Segment Start: Text

Green tea, black tea, rooibos, assam. Another base flavour has reached our midst. However, this time it’s more than just a little different in colour.
A new tea emerges, a host of reviews claiming ‘it’s delicious’; ‘I can’t get enough’; ‘my favourite new beverage’ inevitably follow. But not this time. Purple tea actually holds a rather peculiar taste. Discovered in Kenya, what the tea store descriptions generally omit is the admission that this new blend of oolong isn’t quite so tasty.
This being said, taste is a very subjective thing, and I believe many might agree that during younger years a sip on a green tea may have brought to mind a similar feeling to that of chewing on a field of grass. Nevertheless, many of us love it now – the tea, that is.
Like blue cheese, olives, dessert wine, it’s an acquired taste. Sometimes I believe we forget the true meaning of ‘acquired’ in that phrase; it’s not one that is specific to some people, but generated over time after repeated attempts, eventually enriching the taste to something of delight.
Purple tea, when mastered both in consuming and production, can be a wonderful thing. An earthy, plum-like aroma fits with its namesake. It is full of the antioxidant anthocyanin, which is where it gets its unusual colour.
This is the same element that paints blueberries, aubergines, red cabbage and grapes a deep, dark purple. Anthocyanins help to reduce cell inflammation and are a natural antioxidant, and some studies give evidence to them having a link to reduced risk of cancer.
‘Antioxidants’ and ‘reduced cancer risk’ however, may be tea properties that you are simply tired of hearing. Is there any brew that doesn’t claim this vague health benefit? In this case, Purple Tea is fast becoming a name on the health scene as its level of these anthocyanins are up to three times higher than in normal black or green tea leaves. It also contains a lot less caffeine, which is great news for those who are trying to cut down, or react badly to it.

Segment End: Text
Segment Start: Dataset records

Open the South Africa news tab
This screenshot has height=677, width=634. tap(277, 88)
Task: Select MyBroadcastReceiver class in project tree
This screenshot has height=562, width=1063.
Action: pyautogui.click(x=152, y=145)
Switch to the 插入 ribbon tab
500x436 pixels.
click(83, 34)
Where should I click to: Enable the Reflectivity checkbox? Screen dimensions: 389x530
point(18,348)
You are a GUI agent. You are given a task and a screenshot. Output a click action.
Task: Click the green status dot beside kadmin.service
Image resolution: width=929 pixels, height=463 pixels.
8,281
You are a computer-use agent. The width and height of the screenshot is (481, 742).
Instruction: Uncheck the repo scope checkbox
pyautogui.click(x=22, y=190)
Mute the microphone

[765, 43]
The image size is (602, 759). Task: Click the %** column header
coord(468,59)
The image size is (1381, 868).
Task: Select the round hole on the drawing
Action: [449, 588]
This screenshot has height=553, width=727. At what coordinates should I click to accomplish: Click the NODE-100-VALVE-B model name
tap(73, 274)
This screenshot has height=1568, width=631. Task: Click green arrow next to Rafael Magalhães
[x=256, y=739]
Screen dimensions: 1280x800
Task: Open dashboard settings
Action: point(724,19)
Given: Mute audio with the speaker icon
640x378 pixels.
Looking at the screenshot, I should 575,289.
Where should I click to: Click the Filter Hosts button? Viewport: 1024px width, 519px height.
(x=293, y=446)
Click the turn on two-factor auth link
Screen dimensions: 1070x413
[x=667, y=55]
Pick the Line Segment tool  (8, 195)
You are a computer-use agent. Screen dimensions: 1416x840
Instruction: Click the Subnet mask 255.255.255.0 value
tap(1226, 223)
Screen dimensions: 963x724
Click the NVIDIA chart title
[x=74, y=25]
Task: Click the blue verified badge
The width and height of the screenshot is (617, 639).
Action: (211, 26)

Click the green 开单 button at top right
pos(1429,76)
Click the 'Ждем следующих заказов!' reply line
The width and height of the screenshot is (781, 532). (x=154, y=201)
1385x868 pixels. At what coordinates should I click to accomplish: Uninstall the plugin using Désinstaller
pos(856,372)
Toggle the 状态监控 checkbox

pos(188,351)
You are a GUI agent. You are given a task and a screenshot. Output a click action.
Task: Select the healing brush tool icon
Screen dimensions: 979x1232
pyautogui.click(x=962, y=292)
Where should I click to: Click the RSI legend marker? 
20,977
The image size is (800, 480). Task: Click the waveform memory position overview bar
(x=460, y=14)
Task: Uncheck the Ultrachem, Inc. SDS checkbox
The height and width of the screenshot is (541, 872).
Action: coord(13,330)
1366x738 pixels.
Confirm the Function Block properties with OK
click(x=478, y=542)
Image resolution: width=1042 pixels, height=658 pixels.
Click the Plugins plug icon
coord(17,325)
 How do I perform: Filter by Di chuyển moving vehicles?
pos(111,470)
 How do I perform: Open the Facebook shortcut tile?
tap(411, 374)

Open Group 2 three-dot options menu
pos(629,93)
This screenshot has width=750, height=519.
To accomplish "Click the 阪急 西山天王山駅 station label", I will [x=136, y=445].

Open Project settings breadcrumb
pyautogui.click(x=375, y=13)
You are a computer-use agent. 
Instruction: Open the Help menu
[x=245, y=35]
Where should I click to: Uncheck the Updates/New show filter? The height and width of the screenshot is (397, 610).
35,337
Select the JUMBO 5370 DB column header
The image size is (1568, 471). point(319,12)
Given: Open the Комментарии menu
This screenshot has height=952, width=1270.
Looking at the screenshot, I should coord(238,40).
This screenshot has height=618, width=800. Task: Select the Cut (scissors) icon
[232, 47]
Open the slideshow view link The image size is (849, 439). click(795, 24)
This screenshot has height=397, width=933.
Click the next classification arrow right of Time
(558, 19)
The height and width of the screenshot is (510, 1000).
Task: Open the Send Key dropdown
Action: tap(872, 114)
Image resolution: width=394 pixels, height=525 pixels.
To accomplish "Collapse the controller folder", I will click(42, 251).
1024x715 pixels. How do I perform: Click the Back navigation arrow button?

Segment End: Dataset records

• [Work instruction 1]:
Can you turn the paragraph of the purple tea piece that begins "Purple tea, when mastered" into a short list that keeps its main facts?
• [Work instruction 2]:
According to the purple tea piece, why is purple tea becoming known on the health scene? Answer in one to three sentences.
• [Work instruction 3]:
Go on with the purple tea piece from the point where it stops.
The records are separate from the purple tea piece and have nothing to do with it.

• [Written response 1]:
- Once mastered in both drinking and production, purple tea can be wonderful.
- Its earthy, plum-like aroma suits its name.
- It is rich in the antioxidant anthocyanin, which gives it its unusual color.

• [Written response 2]:
Purple tea is gaining a name on the health scene because its anthocyanin levels are up to three times higher than those in normal black or green tea leaves.

• [Written response 3]:
The cultivation of purple tea is also good news for Kenya as a producer as their harvested variety of black tea is often a lot cheaper than produce from other countries, so this unique crop allows them to generate more income and create more power for small-scale tea farmers in a competitive global tea market.
But one wonders why it is only suddenly popular? Developed and refined over a 25 year period, it was officially declared safe for cultivation in 2011 by the Tea Research Foundation of Kenya. That’s only five years for it to travel across continents as a recognisable name in the tea world. Perhaps it’s trending because of its recent cultivation and the current fashion for super health benefits. More than ever, there’s a demand for products that benefit the body in a medicinal way as well as simply for pleasure.
Although its flavour may not immediately be to everyone’s palette, it’s worth giving it a try to really get that acquired taste. Even if not for the health benefits and fashion statement, it is wonderful to know that its purchase contributes to the livelihood of less commercial Kenyan tea growers and farmers. In this way the tea helps out workers on the other side of the world, as well as helping out the body through its natural antioxidant elements. A win-win.
Perhaps this isn’t just a flash-in-the-pan culinary craze; we should say hello to the new chia seed, or quinoa, of the health tea world.